*** Given entries Section Begins ***

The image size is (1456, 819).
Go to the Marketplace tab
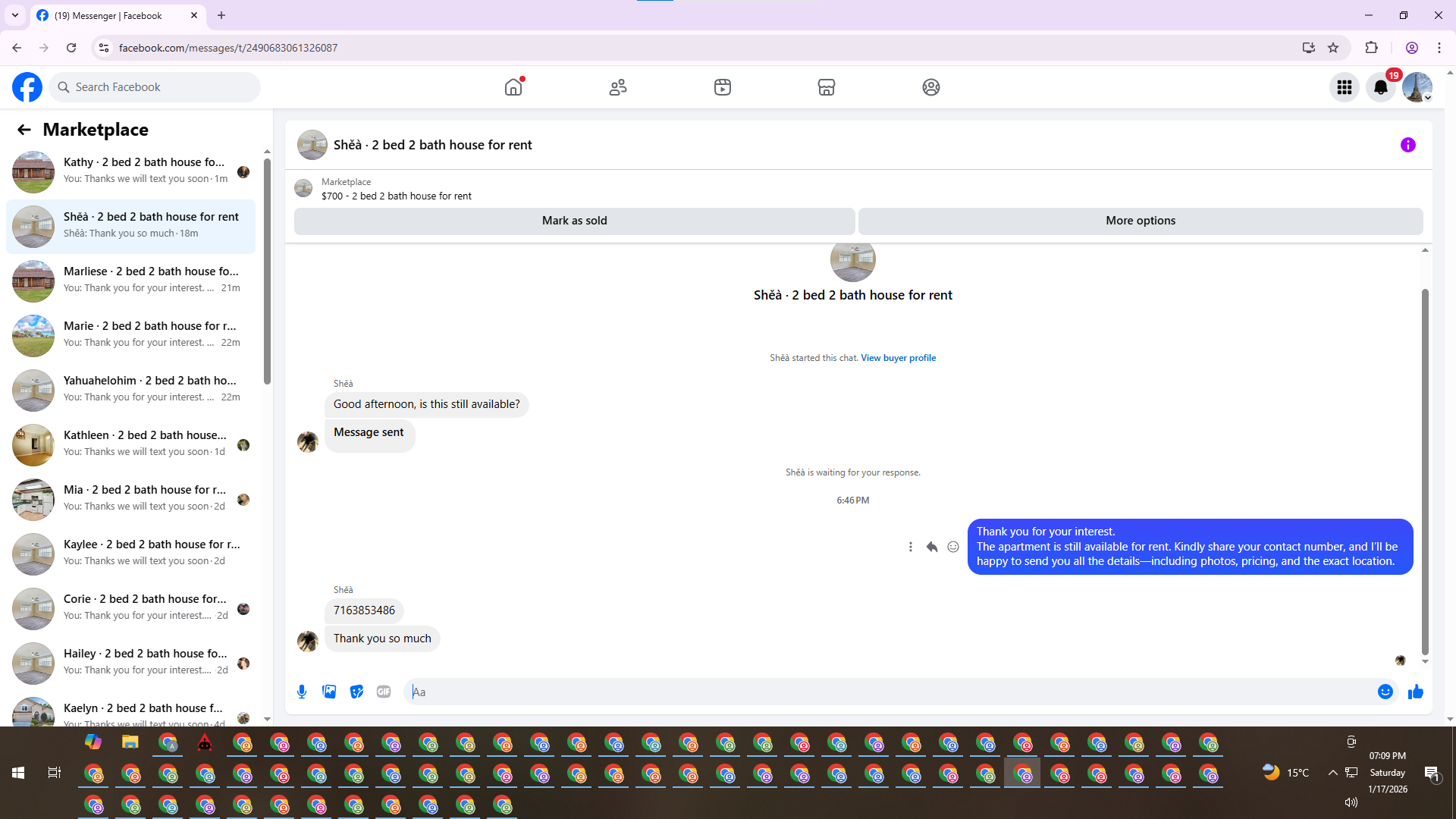point(827,87)
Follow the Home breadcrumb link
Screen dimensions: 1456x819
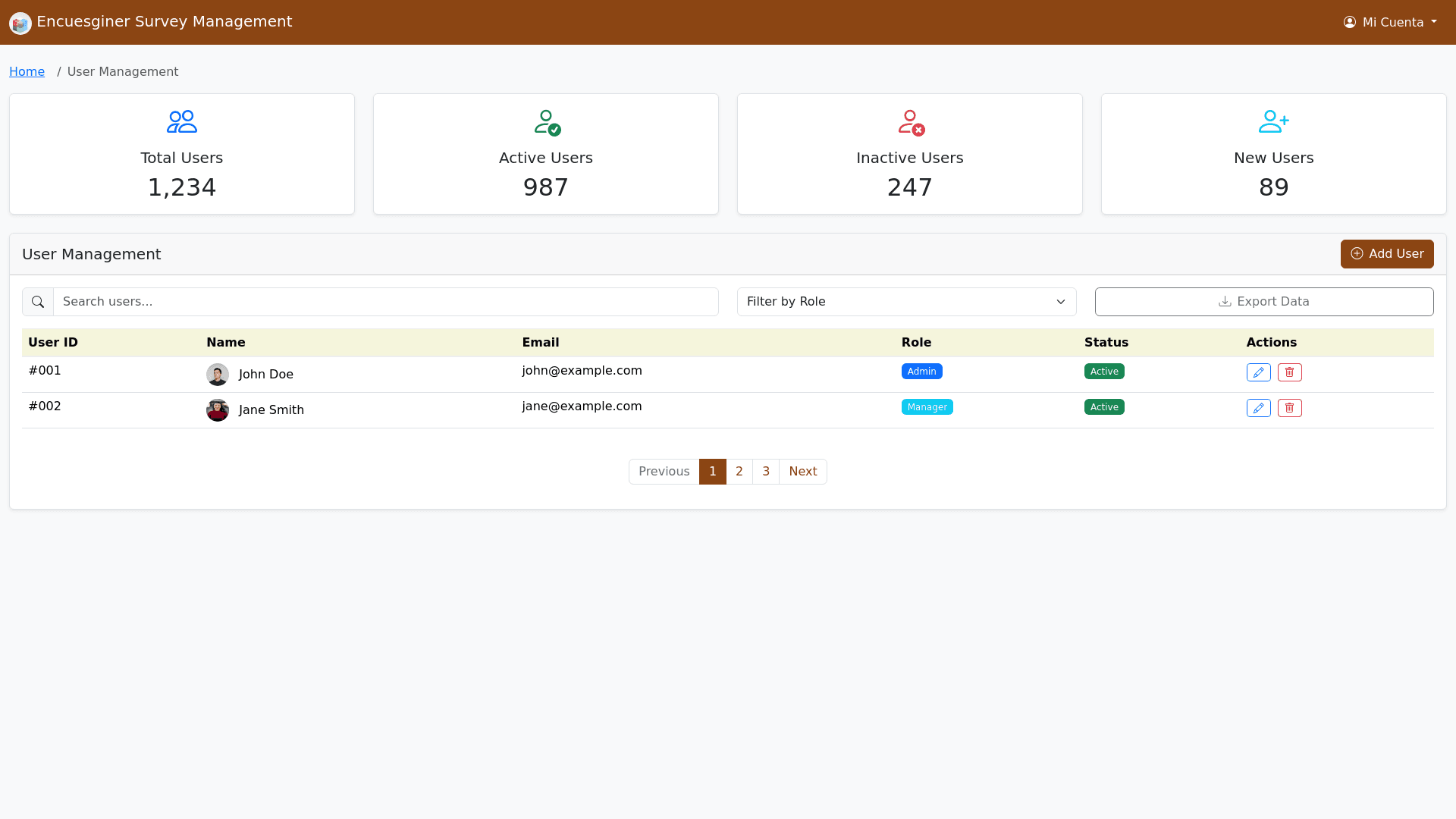click(x=27, y=71)
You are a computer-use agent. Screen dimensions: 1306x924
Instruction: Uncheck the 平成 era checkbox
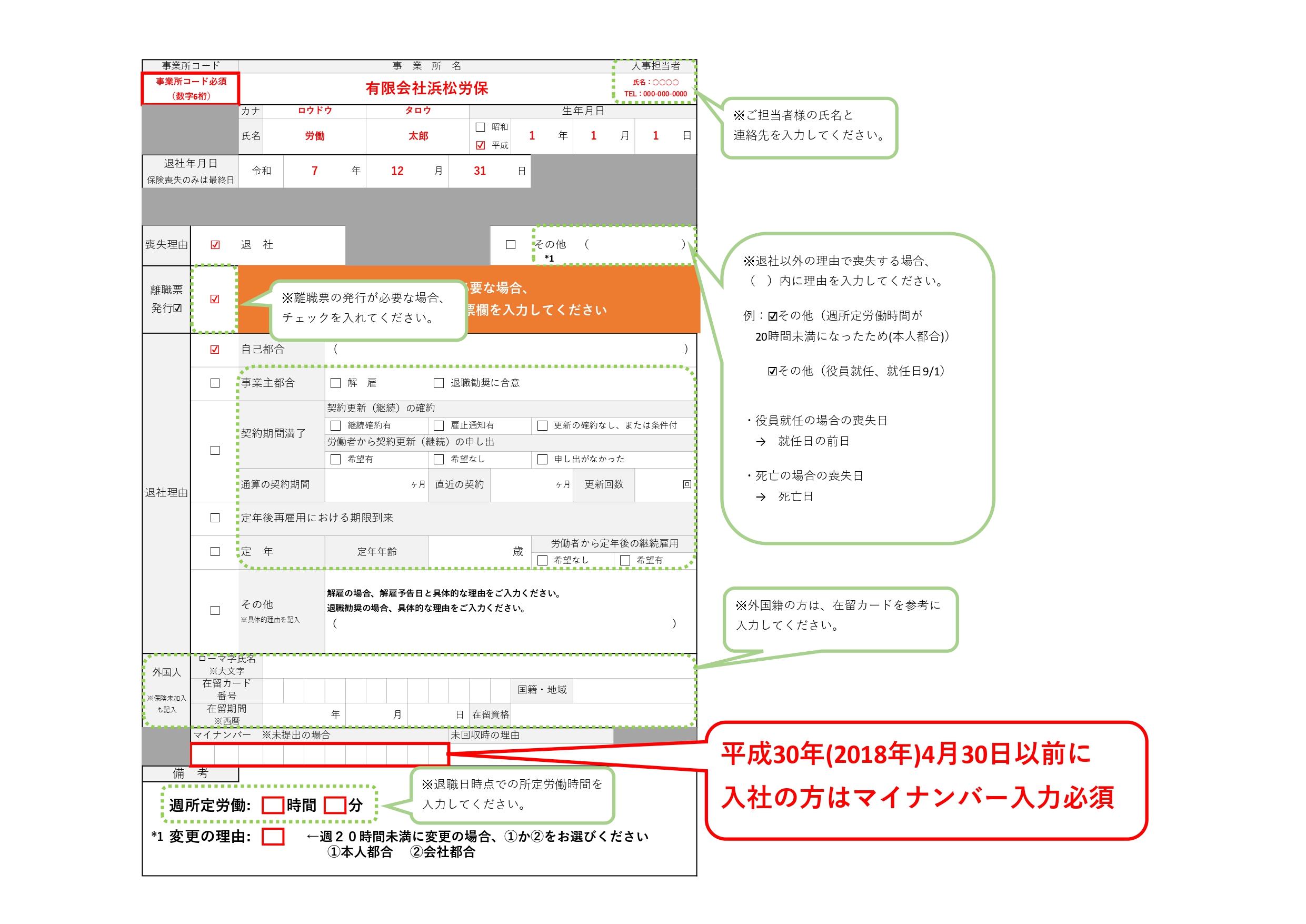pos(480,145)
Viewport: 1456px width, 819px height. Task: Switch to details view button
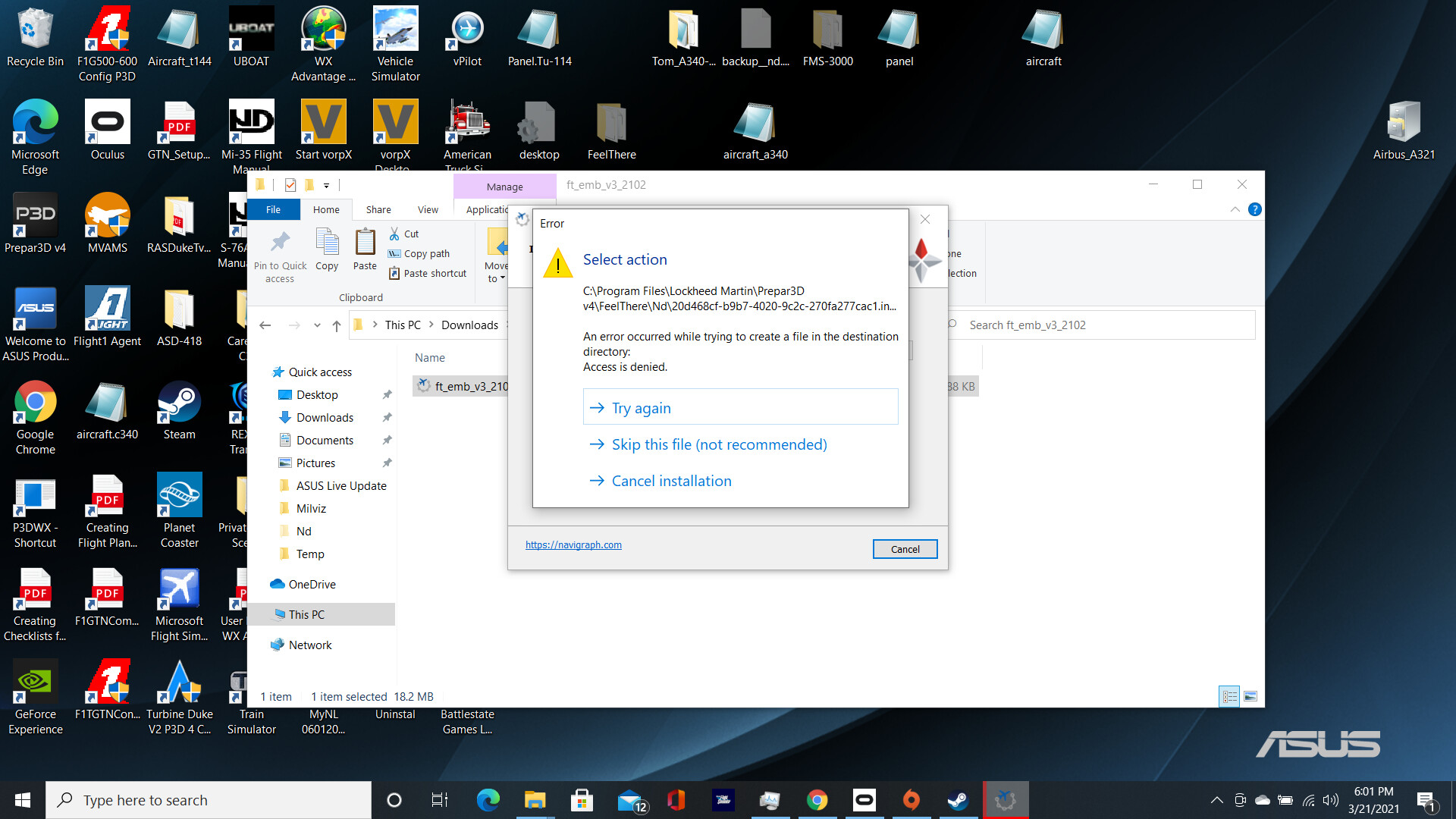[x=1229, y=696]
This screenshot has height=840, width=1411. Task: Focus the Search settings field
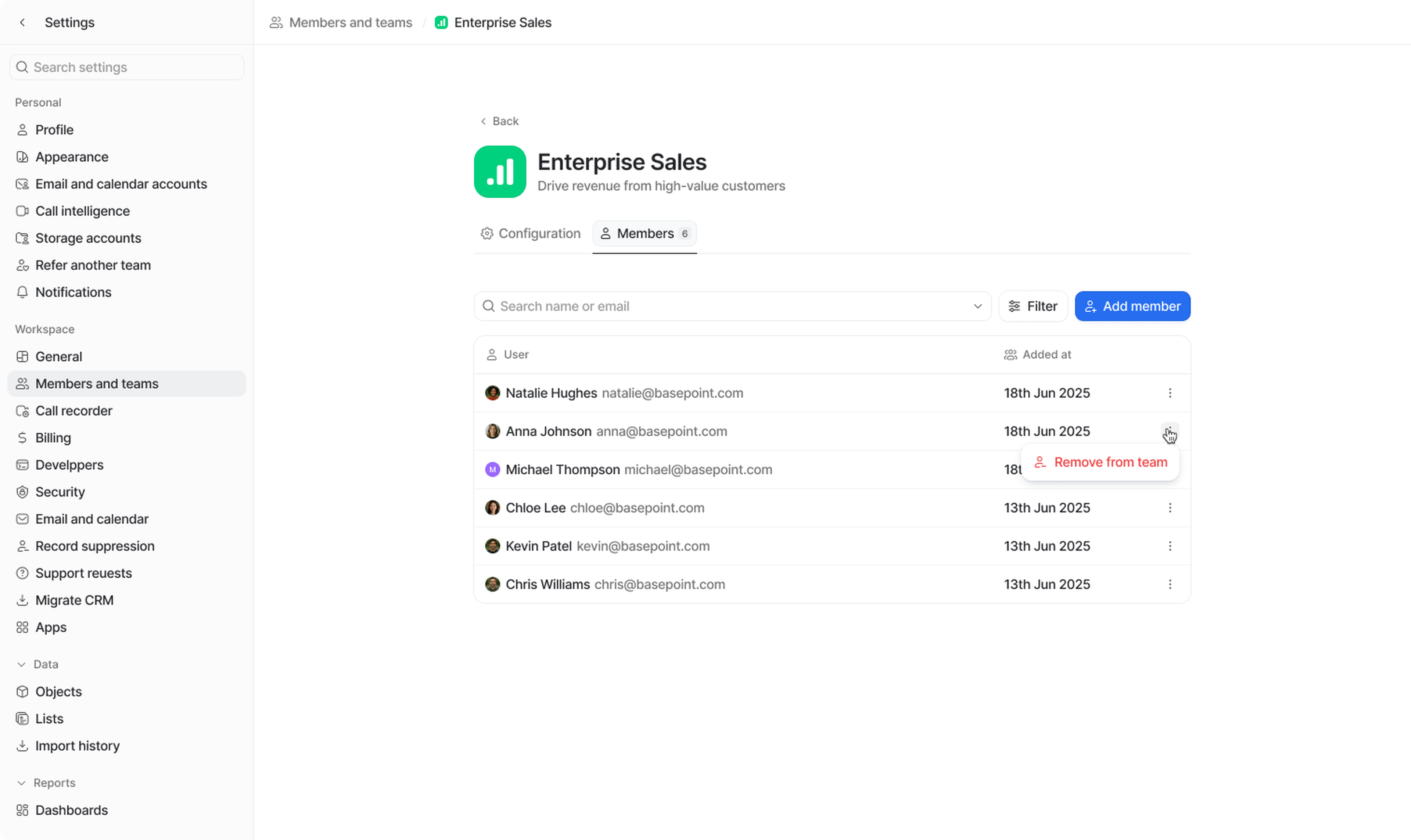(127, 67)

*** Given entries Section Ends ***

Try it:
Nothing but the text is wanted: repeat the data above exactly, without its images.

Final answer:
The image size is (1456, 819).
Go to the Marketplace tab
point(827,87)
Follow the Home breadcrumb link
Screen dimensions: 1456x819
click(x=27, y=71)
You are a computer-use agent. Screen dimensions: 1306x924
Instruction: Uncheck the 平成 era checkbox
pos(480,145)
Viewport: 1456px width, 819px height. Task: Switch to details view button
[x=1229, y=696]
This screenshot has height=840, width=1411. Task: Focus the Search settings field
(127, 67)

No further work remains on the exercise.